LISTED RECORDS:
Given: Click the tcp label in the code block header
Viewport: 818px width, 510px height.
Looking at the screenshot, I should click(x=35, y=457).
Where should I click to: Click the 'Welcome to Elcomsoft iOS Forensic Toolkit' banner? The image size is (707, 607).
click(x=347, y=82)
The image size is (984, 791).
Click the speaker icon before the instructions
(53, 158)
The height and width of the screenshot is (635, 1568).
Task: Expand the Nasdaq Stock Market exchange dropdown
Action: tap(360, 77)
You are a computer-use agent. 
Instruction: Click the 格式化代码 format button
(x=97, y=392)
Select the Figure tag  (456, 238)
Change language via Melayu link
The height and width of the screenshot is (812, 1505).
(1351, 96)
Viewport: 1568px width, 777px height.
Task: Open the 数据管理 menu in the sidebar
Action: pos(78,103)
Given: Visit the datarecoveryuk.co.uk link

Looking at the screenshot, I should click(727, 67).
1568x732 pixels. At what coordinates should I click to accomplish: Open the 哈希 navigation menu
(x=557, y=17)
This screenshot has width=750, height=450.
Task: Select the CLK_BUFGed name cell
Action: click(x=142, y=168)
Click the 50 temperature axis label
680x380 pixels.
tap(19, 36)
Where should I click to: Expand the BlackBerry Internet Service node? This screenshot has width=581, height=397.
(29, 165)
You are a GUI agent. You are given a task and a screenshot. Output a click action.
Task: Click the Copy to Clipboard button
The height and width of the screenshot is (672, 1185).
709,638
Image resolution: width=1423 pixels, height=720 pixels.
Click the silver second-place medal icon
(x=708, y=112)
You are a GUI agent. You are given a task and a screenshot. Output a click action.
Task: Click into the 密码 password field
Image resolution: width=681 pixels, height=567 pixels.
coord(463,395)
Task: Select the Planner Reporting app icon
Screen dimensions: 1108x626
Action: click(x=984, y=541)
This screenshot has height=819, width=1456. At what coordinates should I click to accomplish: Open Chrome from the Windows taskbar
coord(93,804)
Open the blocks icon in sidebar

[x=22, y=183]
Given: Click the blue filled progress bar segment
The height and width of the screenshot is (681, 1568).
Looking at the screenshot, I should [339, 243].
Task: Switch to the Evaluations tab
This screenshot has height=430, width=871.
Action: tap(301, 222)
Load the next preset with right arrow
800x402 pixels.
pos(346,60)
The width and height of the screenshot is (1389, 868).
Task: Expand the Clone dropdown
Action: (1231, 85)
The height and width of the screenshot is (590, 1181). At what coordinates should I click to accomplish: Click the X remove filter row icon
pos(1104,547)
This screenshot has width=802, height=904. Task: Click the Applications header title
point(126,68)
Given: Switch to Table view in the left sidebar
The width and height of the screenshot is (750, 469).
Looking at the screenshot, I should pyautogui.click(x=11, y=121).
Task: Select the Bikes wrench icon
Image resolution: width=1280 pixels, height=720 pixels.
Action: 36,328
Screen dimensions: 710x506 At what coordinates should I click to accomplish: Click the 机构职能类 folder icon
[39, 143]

TASK GOAL:
Copy out every one of the records above word for word.

ANSWER IN FULL:
Given: Click the tcp label in the code block header
Viewport: 818px width, 510px height.
Looking at the screenshot, I should click(x=35, y=457).
Where should I click to: Click the 'Welcome to Elcomsoft iOS Forensic Toolkit' banner? The image size is (707, 607).
click(x=347, y=82)
The image size is (984, 791).
Click the speaker icon before the instructions
(53, 158)
The height and width of the screenshot is (635, 1568).
Task: Expand the Nasdaq Stock Market exchange dropdown
Action: tap(360, 77)
You are a computer-use agent. 
Instruction: Click the 格式化代码 format button
(x=97, y=392)
Select the Figure tag  (456, 238)
Change language via Melayu link
The height and width of the screenshot is (812, 1505).
(1351, 96)
Viewport: 1568px width, 777px height.
Task: Open the 数据管理 menu in the sidebar
Action: pos(78,103)
Given: Visit the datarecoveryuk.co.uk link

Looking at the screenshot, I should click(727, 67).
1568x732 pixels. At what coordinates should I click to accomplish: Open the 哈希 navigation menu
(x=557, y=17)
This screenshot has width=750, height=450.
Task: Select the CLK_BUFGed name cell
Action: click(x=142, y=168)
Click the 50 temperature axis label
680x380 pixels.
tap(19, 36)
Where should I click to: Expand the BlackBerry Internet Service node? This screenshot has width=581, height=397.
(29, 165)
You are a GUI agent. You are given a task and a screenshot. Output a click action.
Task: Click the Copy to Clipboard button
The height and width of the screenshot is (672, 1185).
709,638
Image resolution: width=1423 pixels, height=720 pixels.
Click the silver second-place medal icon
(x=708, y=112)
You are a GUI agent. You are given a task and a screenshot. Output a click action.
Task: Click into the 密码 password field
Image resolution: width=681 pixels, height=567 pixels.
coord(463,395)
Task: Select the Planner Reporting app icon
Screen dimensions: 1108x626
Action: click(x=984, y=541)
This screenshot has height=819, width=1456. At what coordinates should I click to accomplish: Open Chrome from the Windows taskbar
coord(93,804)
Open the blocks icon in sidebar

[x=22, y=183]
Given: Click the blue filled progress bar segment
The height and width of the screenshot is (681, 1568).
Looking at the screenshot, I should [339, 243].
Task: Switch to the Evaluations tab
This screenshot has height=430, width=871.
Action: tap(301, 222)
Load the next preset with right arrow
800x402 pixels.
pos(346,60)
The width and height of the screenshot is (1389, 868).
Task: Expand the Clone dropdown
Action: (1231, 85)
The height and width of the screenshot is (590, 1181). At what coordinates should I click to accomplish: Click the X remove filter row icon
pos(1104,547)
This screenshot has width=802, height=904. Task: Click the Applications header title
point(126,68)
Given: Switch to Table view in the left sidebar
The width and height of the screenshot is (750, 469).
Looking at the screenshot, I should pyautogui.click(x=11, y=121).
Task: Select the Bikes wrench icon
Image resolution: width=1280 pixels, height=720 pixels.
Action: 36,328
Screen dimensions: 710x506 At what coordinates should I click to accomplish: Click the 机构职能类 folder icon
[39, 143]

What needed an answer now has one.